“Slouching” Omission: Social Trust & Economic Prosperity: First Edition p. 346
2022-11-12 Sa
The passage:
Being subjected to millennium-spanning slave raiding as a major part of life created a long-lasting durable culture of social distrust. In a well-functioning market economy you begin nearly every meeting you have with a stranger thinking that this person might become a counterpart in some form of win-win economic, social, or cultural exchange. This is not the case if you think there is even a small chance that the stranger is in fact a scout for people with weapons over the next hill who will seek to enslave you, and perhaps kill you or your family in the process. This background assumption of distrust did not matter much as long as the trading and commercial infrastructure of the colonizers governed economic activity.
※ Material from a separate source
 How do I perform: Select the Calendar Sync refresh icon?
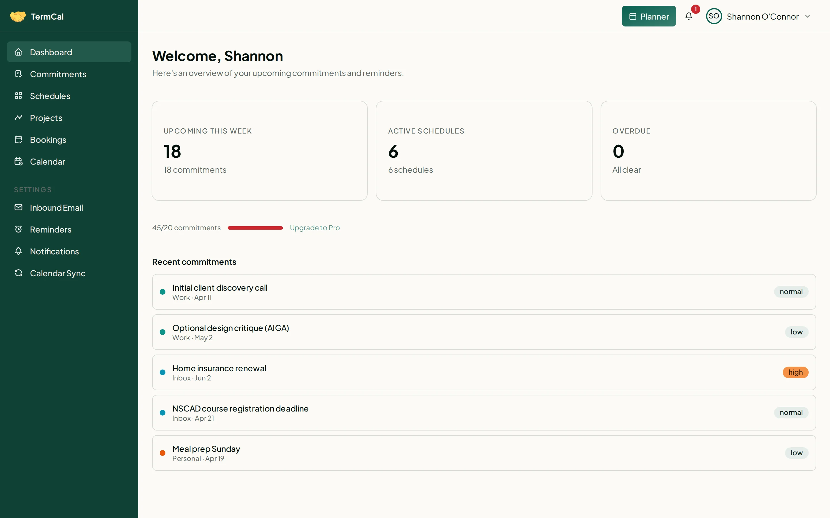click(19, 273)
But after the colonizers left, the distrust came to the forefront, and it led people to grab for weapons more quickly and more often than they would have in a more trusting society.
This point is of much broader applicability than to post-colonial sub-Saharan Africa before 2000. I should have but did not make this clear—and so Anne McCants makes a valid critique of the book:
I find statements such as this one on development in the global south to be really misleading. You ascribe the reason that the global south did not catch up or even keep pace (p. 341) as: “The pre-World War II colonial masters did next to nothing to prepare the colonized nations of Asia and Africa for independent prosperity.”
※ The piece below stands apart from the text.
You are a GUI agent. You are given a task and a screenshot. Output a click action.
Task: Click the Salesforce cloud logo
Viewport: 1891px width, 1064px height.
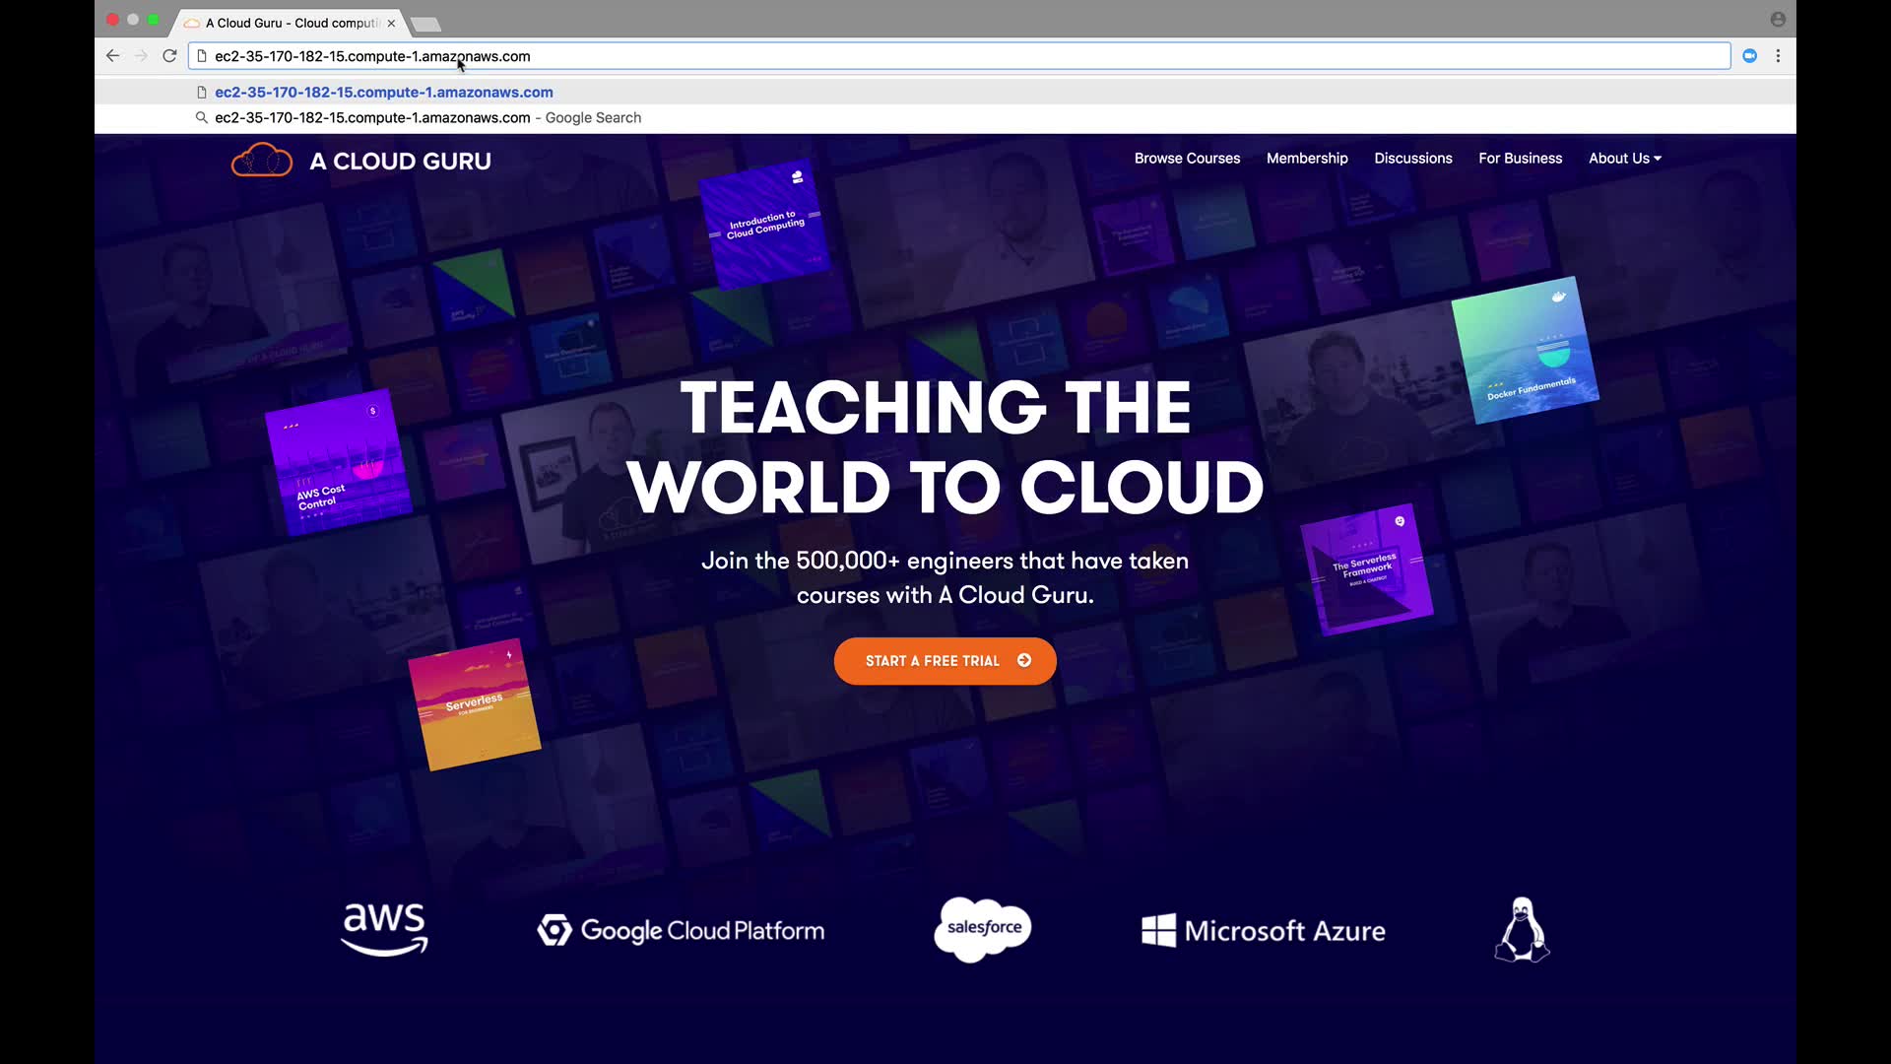[x=983, y=928]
The lack of effort on the part of former colonizers may well be true (although material and advice aid to the global south has been a very big industry for a long time – simultaneously accused of being patronizing and not enough). But that is only one hypothesis among many possible. And it overlooks the role of trust-supporting-exchange entirely. I think it is possible to ‘teach’ people not to trust, but much more difficult to teach them to trust. So, it is not unreasonable to go next to the African slave trades of 1600-1900 period as a teacher of not-trust. This too is a testable hypothesis, but I suspect many of the standard tests are post hoc. As you point out yourself, there have been many massive slave trades through history – indeed, it seems safe to venture that the majority of all people who have lived (certainly before 1900, but plenty remain today, and disproportionately in the global south even without an oceanic trade) have been enslaved or in forced labor arrangements of varying kinds.
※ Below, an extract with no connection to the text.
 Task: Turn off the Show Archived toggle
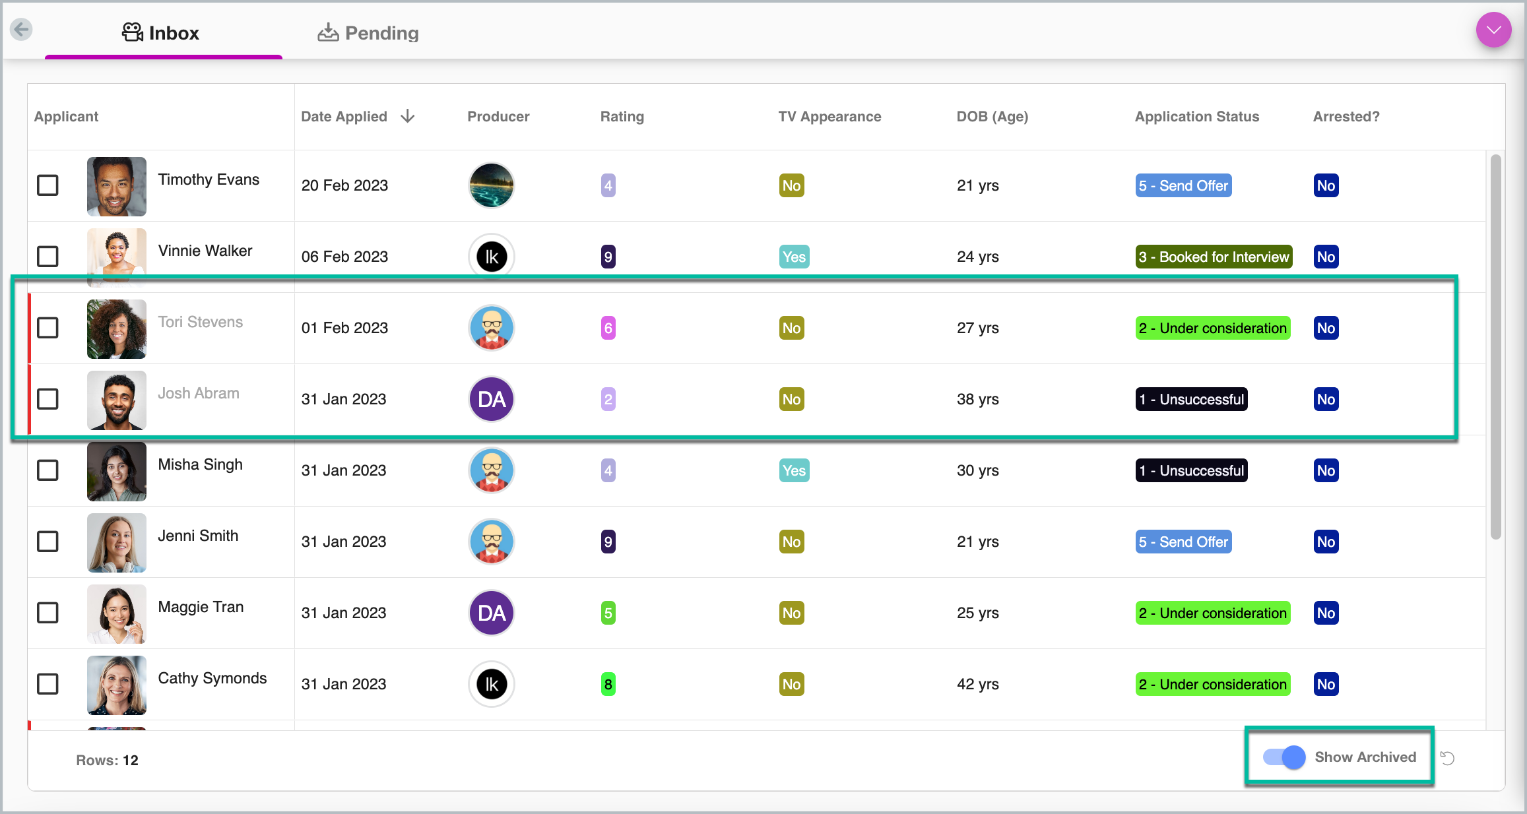point(1283,757)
This is, sadly, the human condition.
It is not enough to cite the absolute number of the Atlantic trade (truly horrific of course) as bigger, because we don’t have a clear sense of the relative size (to population for example) of earlier, or parallel but less well documented, cases. It seems also that it might matter that external slave trades are only possible where local slaving is already commonplace, as we know it was in much of world history, the exceptions being the rare case. If we start with the presumption, as I think we should, that slavery is lamentably the normal condition, then what is really worth explaining is why it becomes abhorrent in some contexts.
[I believe you have heard my co-author Dan and I say something similar about polygamy and monogamy – in the contemporary west we feel a need to explain the former, but in fact the condition that is odd in world history is the latter. And it’s not an accident that Marx drew the parallel between polygamy and slavery.]